## Document passage
☆ ☆ ☆ ☆
Now, moving to the UK, both the manufacturing and services indices are forecast to have declined here as well, with the composite index expected to fall to 54.1 from 57.8. At its latest meeting, the BoE decided not to hike, despite market participants assigning an 80% chance for such a move ahead of the meeting, and instead said that this could happen in “coming months”. However, soon thereafter, Governor Andrew Bailey said that they are still on a path towards raising interest rates, remarks which combined with further acceleration in inflation last week, encouraged investors to place bets over a December hike. According to the UK Overnight Index Swaps (OIS) forward yield curve, such a move is nearly fully priced in, but a disappointment in the PMIs may raise fresh questions on the matter, and perhaps result in a pullback in the pound.

Now, flying to the US, in contrast to the Eurozone, there, both the manufacturing and services PMIs are forecast to have increased, underscoring the resilience of the US economy and perhaps adding more validity to the view over a potential rate hike by the Fed in the middle of next year.

EUR/USD — Technical Outlook

EUR/USD continued sliding yesterday, falling below Friday’s low of 1.1250. Overall, the pair continues to trade below the downside resistance line drawn from the high of May 25th, but since November 9th, it’s been respecting a new steeper line, which paints an even more negative picture.
☆ ☆ ☆ ☆
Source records

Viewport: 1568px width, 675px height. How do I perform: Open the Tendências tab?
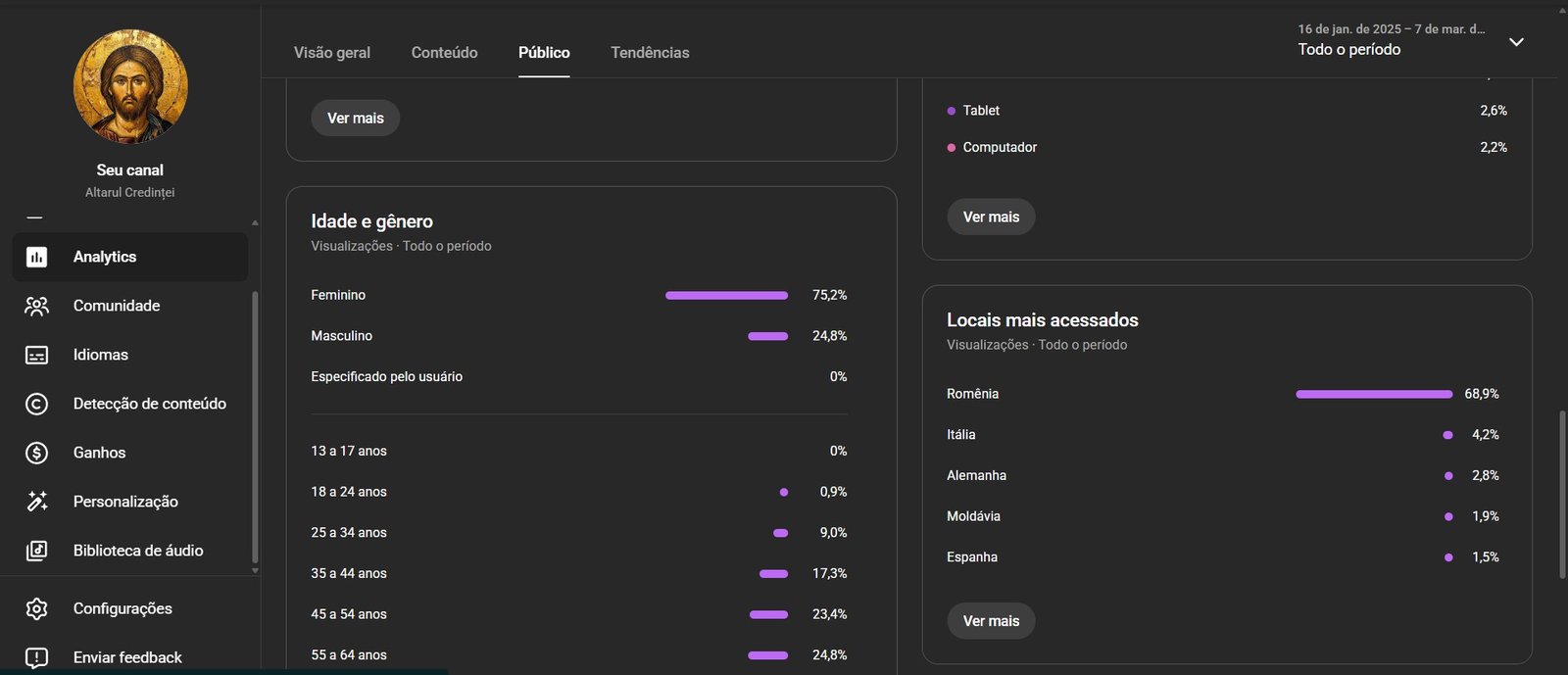tap(650, 53)
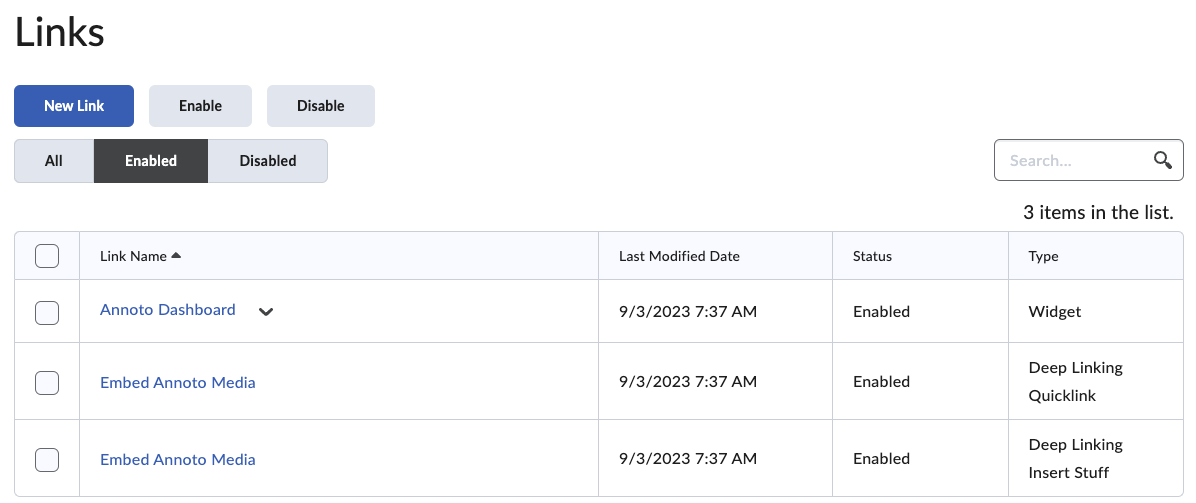Click the Status column header
This screenshot has width=1196, height=503.
click(x=872, y=256)

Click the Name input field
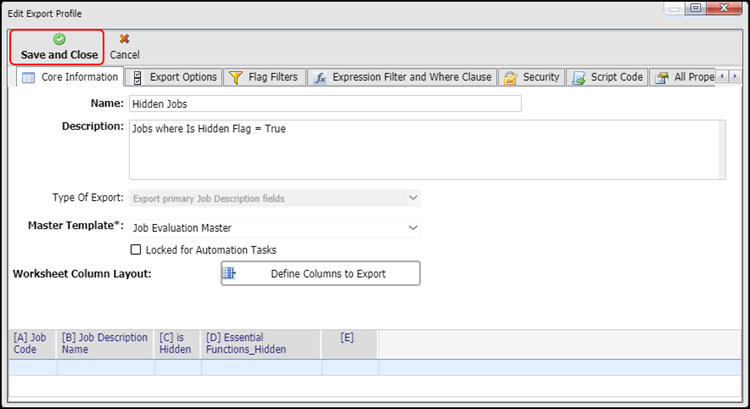click(325, 104)
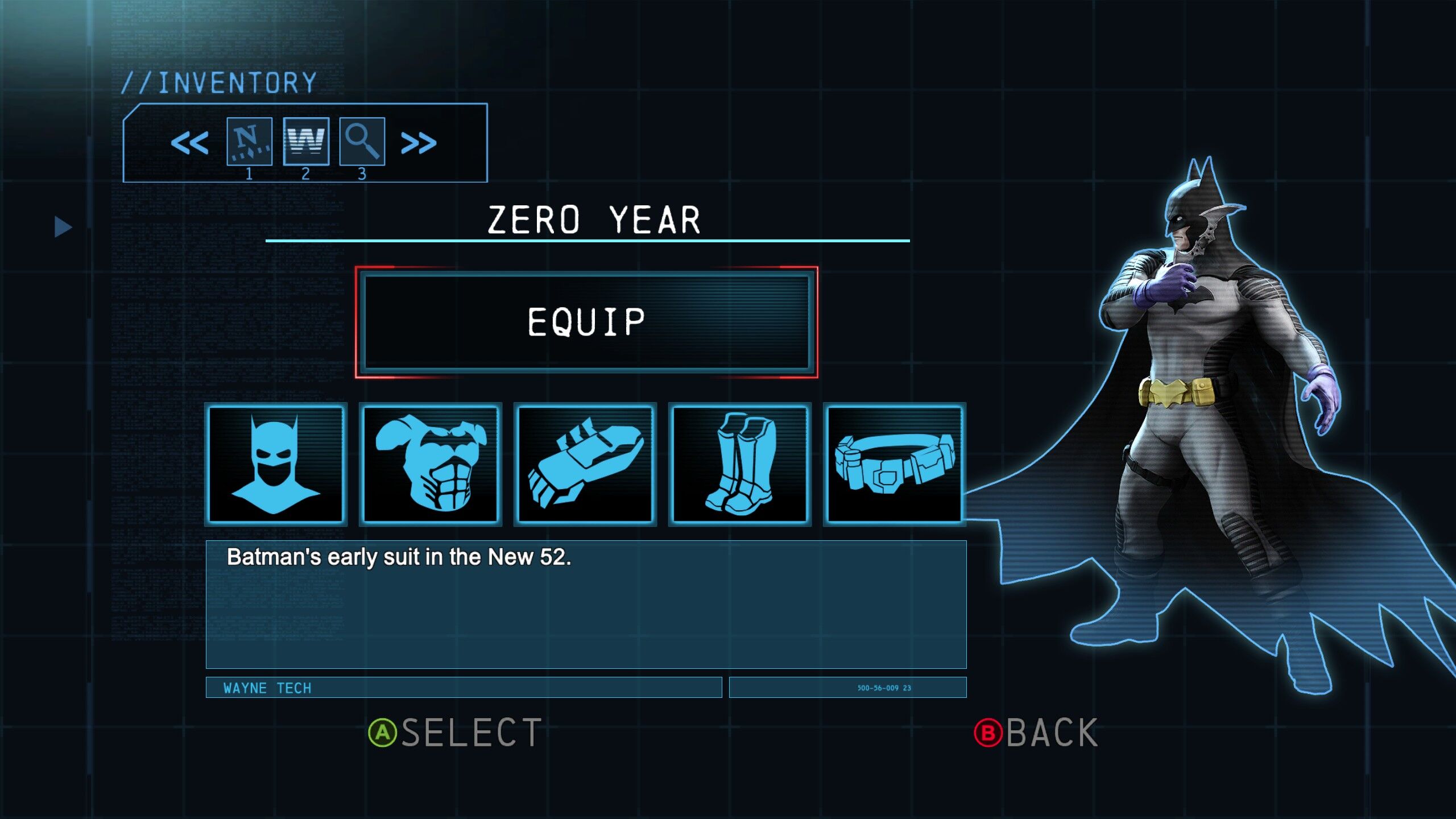Click the Zero Year suit description box
Screen dimensions: 1456x819
click(x=586, y=604)
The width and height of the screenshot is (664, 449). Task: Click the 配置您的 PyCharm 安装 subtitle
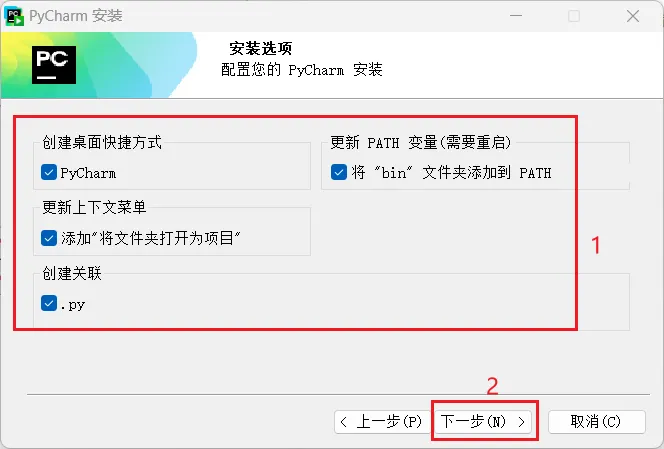302,69
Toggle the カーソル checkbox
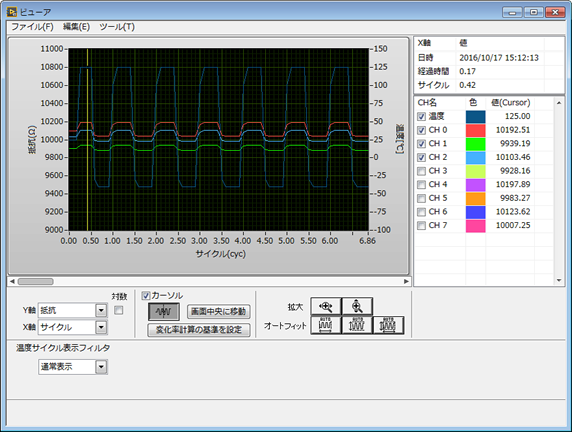572x432 pixels. 146,296
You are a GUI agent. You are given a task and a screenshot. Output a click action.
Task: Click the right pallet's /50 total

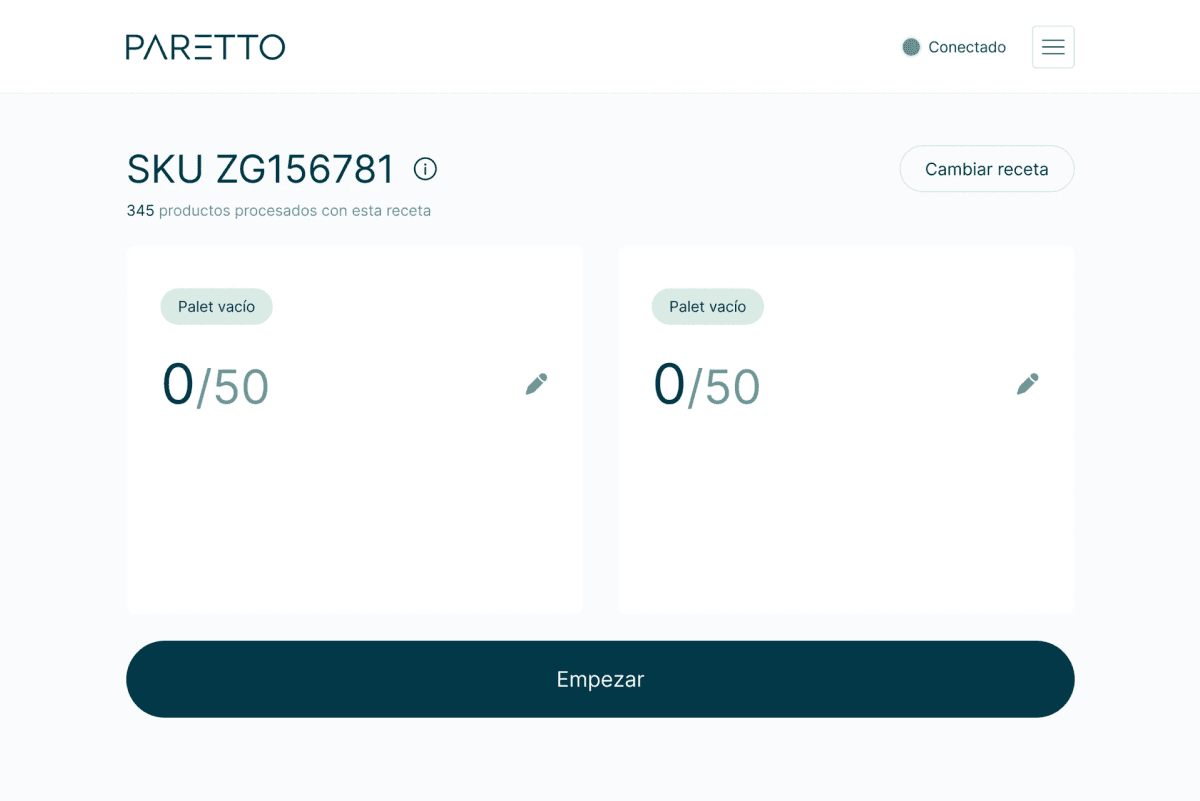(724, 387)
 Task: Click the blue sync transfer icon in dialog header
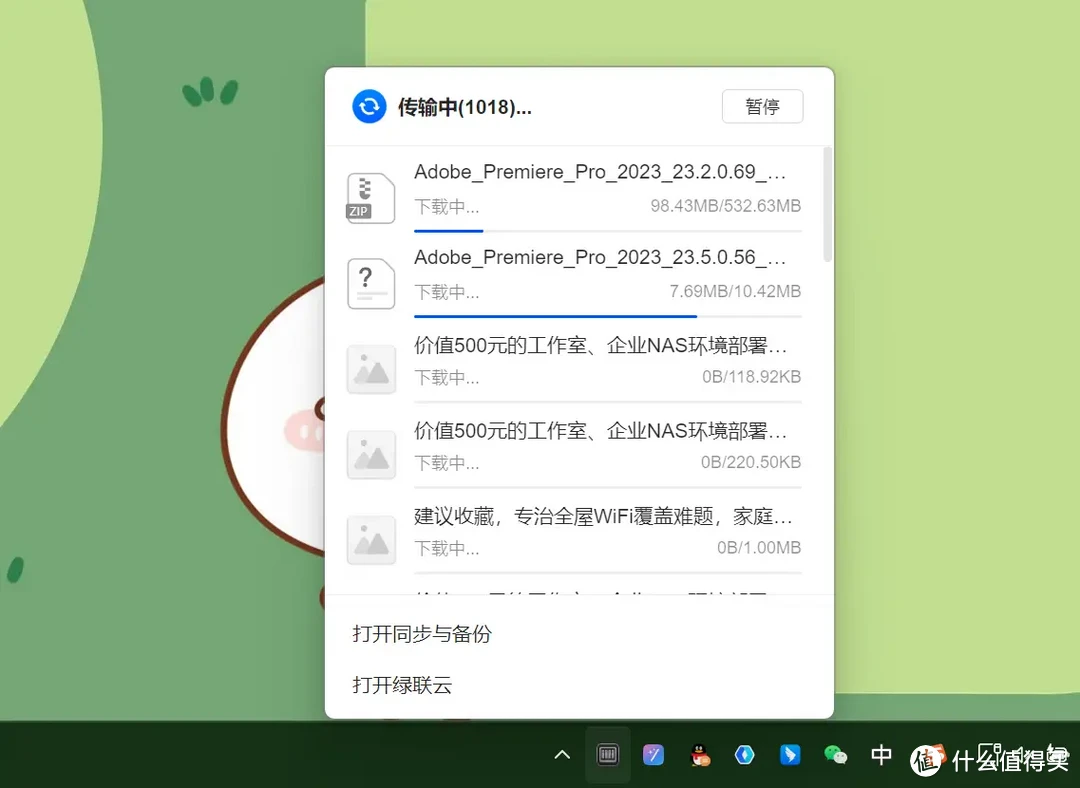(x=368, y=106)
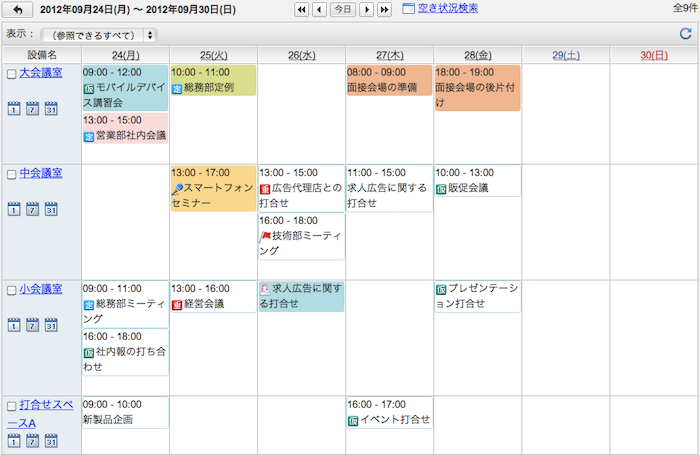The width and height of the screenshot is (700, 455).
Task: Advance one day with single-right arrow
Action: coord(366,10)
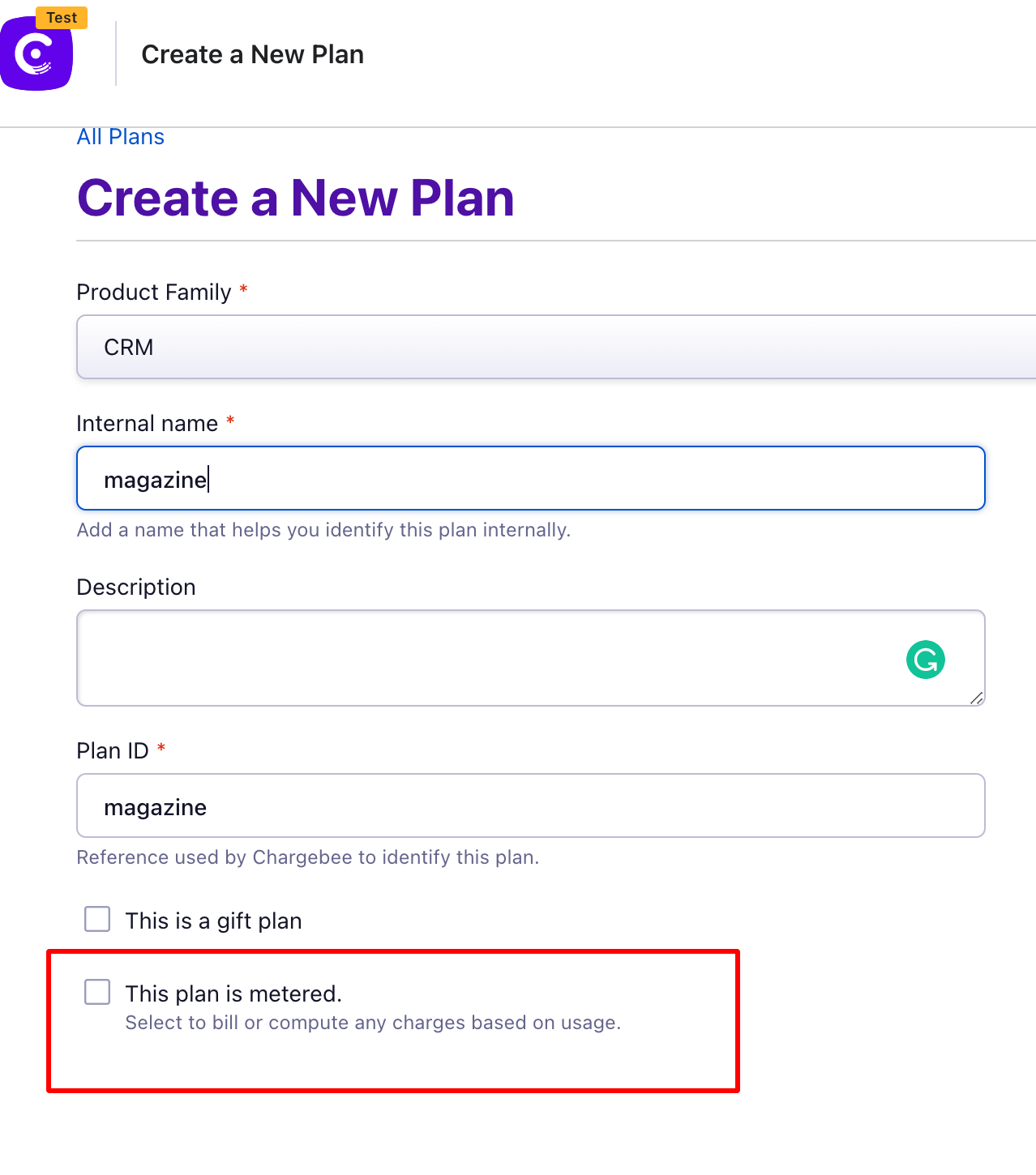Follow the All Plans breadcrumb link
Image resolution: width=1036 pixels, height=1175 pixels.
tap(120, 136)
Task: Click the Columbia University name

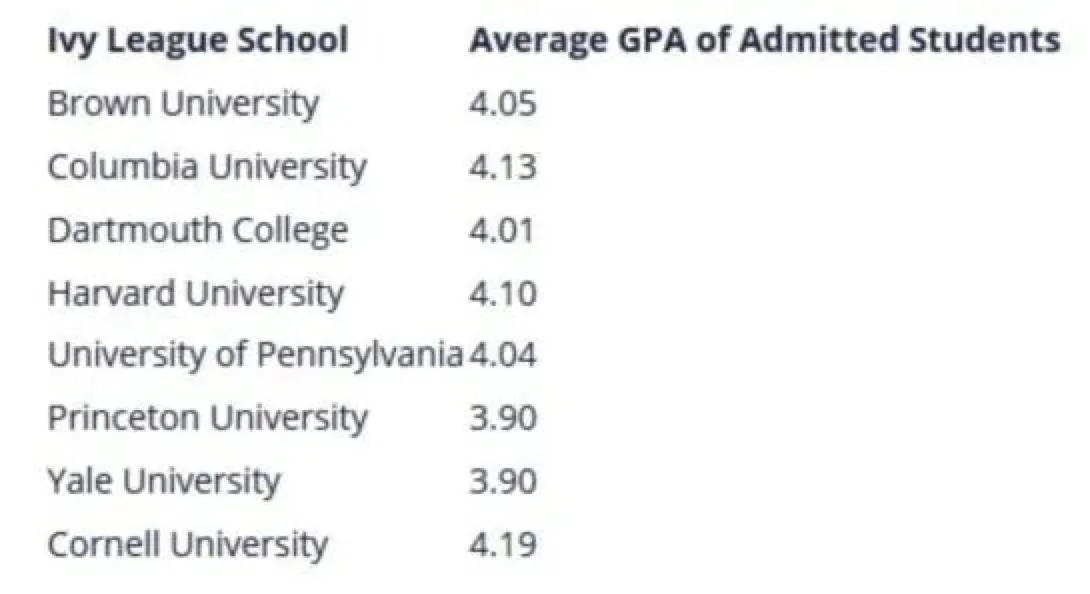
☆ ☆ ☆ ☆
## Action item A
Answer these questions using the market commentary:
(i) To what level is the UK composite index expected to fall, and from what level?
(ii) Ahead of its latest meeting, what chance did market participants assign to a BoE rate hike?
(iii) Below which Friday low did EUR/USD fall?
## Action item B
Write a continuation of the market commentary, starting after its last sentence.
The source records have no connection to the market commentary.

## Answer space A
(i) 54.1, from 57.8
(ii) 80%
(iii) 1.1250

## Answer space B
In our view, the dip below 1.1250 may have opened the path towards the 1.1170 zone, which provided support back on June 19th and 22nd, 2020. If the bears are willing to dive lower, then we could see them putting the 1.1100 area on their radars. That zone is defined as a support by the low of June 1st, 2020.

In order to abandon the bearish case temporarily and start examining a decent correction to the upside, we would like to see a rebound back above 1.1375, the high of November 18th. This could wake up some bulls, who could climb towards the 1432 barrier, marked by the inside swing low of November 12th, or towards the peak of that day, at 1.1465. Another break, above 1.1465, could see scope for advances towards the 1.1524 area, which acted as a floor for the pair between October 6th and November 5th.

RBNZ Set to Hike, but by How Much?

Tonight, during the early Asian morning, we have a central bank deciding on interest rates and this is the RBNZ. Back in October, this Bank raised interest rates by 25bps as was widely expected, noting that further removal of monetary policy stimulus is expected over time. With the New Zealand CPI surging to 4.9% in Q3, and the unemployment rate hitting a record low during the same quarter, market participants are almost certain that officials will hit the hike button again this week. The main question though is whether they will add 25 or 50bps. According to market chatter, there is around a 40% chance for a “double hike”.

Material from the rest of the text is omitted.